You can use this notebook to write the ML pipeline for the classification of the galaxies in the GALAXYZOO dataset or create a folder with different files associated to the different steps of the ML pipeline.

In [None]:
#Importing libraries

import plotly.express as px
import matplotlib.pyplot as plt
import numpy as np
from sklearn.preprocessing import StandardScaler
from sklearn.model_selection import train_test_split
#import Random forest classifiers
from sklearn.metrics import accuracy_score, classification_report, confusion_matrix
import seaborn as sns

# Downloading the Galaxy Zoo Dataset

You can find the dataset from the Github repository at the url:



https://www.kaggle.com/competitions/galaxy-zoo-the-galaxy-challenge/data

---

##### Create a data frame with columns for objid and the corresponding assest_id.  
- asset_id: an integer that corresponds to the filename of the image of a particular galaxy.
- objid is the designation of the galaxy, e.g. galaxy 587722981741363294

In [None]:
import pandas as pd 

# get the objid and corresponding asset_id from gz2_filename_mapping.csv
columns_to_keep = ['objid', 'asset_id']

# Read the selected columns from the file
name_map = pd.read_csv("data/gz2_filename_mapping.csv", usecols=columns_to_keep)

# display the first few rows
print(name_map.head(5))

name_map.info()

---

#### Create a data frame with dr7objid and corresponding label. 
- dr7objid gives the galaxy designation same as objid from the previous data frame.
- label correspond to some classification of the galaxy based on its shape and morphology. 

In [None]:
# select columns dr7objid and gz2class from zoo2MainSpecz.csv
columns_to_keep = ['dr7objid', 'gz2class']

# Read the selected columns from the file
labels = pd.read_csv("data/zoo2MainSpecz.csv", usecols=columns_to_keep)

# change the name of column dr7objid to objid for merging later
labels.rename(columns={'dr7objid':'objid'}, inplace=True)

# display
print(labels.head(5))

labels.info()


---

1. Convert array of pixels in rows of a tabular dataset,
   using single pixels as feature columns and the intensities as values measured 

In [None]:
# Sequential implementation.
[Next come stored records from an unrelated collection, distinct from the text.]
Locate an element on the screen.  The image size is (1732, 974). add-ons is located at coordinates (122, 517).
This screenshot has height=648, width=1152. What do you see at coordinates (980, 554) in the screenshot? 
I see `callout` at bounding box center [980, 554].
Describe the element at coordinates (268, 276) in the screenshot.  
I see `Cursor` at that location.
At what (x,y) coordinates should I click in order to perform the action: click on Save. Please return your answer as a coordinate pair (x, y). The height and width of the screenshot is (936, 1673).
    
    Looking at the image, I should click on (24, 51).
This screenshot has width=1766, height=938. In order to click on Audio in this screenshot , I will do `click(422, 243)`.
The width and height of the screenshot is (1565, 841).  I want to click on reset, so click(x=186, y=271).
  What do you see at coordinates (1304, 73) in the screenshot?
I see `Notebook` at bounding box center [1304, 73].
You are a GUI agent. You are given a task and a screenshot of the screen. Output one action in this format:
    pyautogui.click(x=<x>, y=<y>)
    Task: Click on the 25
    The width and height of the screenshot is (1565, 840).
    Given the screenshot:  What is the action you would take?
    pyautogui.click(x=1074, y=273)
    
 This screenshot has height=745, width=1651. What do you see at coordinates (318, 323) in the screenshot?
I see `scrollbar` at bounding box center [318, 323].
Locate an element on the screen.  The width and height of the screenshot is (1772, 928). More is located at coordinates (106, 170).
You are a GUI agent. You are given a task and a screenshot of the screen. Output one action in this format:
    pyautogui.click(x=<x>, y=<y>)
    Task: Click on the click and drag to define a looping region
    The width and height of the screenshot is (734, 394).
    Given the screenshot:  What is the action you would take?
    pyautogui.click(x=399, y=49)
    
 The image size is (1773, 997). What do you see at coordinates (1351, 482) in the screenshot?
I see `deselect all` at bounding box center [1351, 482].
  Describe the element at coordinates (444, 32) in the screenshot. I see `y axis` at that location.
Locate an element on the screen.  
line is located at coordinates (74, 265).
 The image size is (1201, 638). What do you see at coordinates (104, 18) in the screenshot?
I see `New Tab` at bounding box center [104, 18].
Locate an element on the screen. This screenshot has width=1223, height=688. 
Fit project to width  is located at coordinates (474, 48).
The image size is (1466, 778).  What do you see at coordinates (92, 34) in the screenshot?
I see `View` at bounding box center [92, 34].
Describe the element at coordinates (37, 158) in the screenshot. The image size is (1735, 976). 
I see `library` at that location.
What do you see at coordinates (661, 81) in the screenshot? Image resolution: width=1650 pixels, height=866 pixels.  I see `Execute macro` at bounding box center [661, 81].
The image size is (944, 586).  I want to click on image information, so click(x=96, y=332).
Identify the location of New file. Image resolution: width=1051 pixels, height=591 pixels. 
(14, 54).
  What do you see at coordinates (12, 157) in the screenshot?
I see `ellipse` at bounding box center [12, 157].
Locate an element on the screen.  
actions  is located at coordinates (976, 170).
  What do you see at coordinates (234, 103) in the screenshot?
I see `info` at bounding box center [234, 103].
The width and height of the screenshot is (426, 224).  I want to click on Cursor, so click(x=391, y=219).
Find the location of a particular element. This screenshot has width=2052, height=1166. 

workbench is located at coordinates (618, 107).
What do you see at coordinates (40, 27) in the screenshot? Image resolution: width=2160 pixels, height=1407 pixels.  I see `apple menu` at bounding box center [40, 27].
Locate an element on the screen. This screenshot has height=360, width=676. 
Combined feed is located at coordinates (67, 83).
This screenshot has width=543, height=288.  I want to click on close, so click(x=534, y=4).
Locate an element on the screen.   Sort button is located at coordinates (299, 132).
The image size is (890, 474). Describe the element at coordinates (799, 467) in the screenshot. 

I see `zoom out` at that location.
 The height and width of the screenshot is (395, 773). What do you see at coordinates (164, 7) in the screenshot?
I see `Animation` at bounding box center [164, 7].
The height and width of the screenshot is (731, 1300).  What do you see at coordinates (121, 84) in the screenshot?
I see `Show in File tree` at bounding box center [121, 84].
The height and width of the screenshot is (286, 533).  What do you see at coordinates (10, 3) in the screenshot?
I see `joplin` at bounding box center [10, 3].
Loops through one image at a time. This is embarassingly 
# parallelizable. The task which here consists of 1. processing images, converting to grayscale 
# and flattening pixel values is CPU-bound, ie performance is determined promarily by how
# CPU can process it in contrast to I/O bound. 
# We can parallelize using Multiprocessing library or Dask. 

import os 
from PIL import Image, ImageOps
from numpy import asarray

# Directory containing the images
image_dir = "data/images"

# List to store image data 
image_data = []
image_names = []

# Iterate over all files in the directory 
for filename in os.listdir(image_dir):
    if filename.endswith(('.jpg', '.png')): #filter the image files
        image_path = os.path.join(image_dir, filename)

        # Open image and convert to grayscale
        img = Image.open(image_path)
        img_gray = ImageOps.grayscale(img)

        # Convert to a numpy array and flatter it to 1D
        img_array = np.asarray(img_gray).flatten()

        #store the image data and filename
        image_data.append(img_array)

        # Extract the base name without the extension
        image_name = os.path.splitext(filename)[0] # Get only the root, ie w/o extension
    
        image_names.append(image_name)

# convert to DataFrame
image_data = pd.DataFrame(image_data)
image_data.insert(0, "asset_id", image_names) # NOTE: asset_id values are object type. Need to convert to int64 before merging later. 
# print(image_data['asset_id'].dtype)

#display the data frame
print(image_data.head())
image_data.info()

# Save to CSV
#image_data("image_pixel_data.csv", index=False)

In [None]:
# Merge labels and name_map dataframes to map asset_id to gz2class
# merge based on objid. use an inner join (only matching rows) 
# since only a subset of points in labels are in name_map, ann inner join 
# will include the rows from name_map that have matching gz2class values
# this will avoid NaNs

labels_mapped = pd.merge(name_map, labels, on='objid', how='inner' ) 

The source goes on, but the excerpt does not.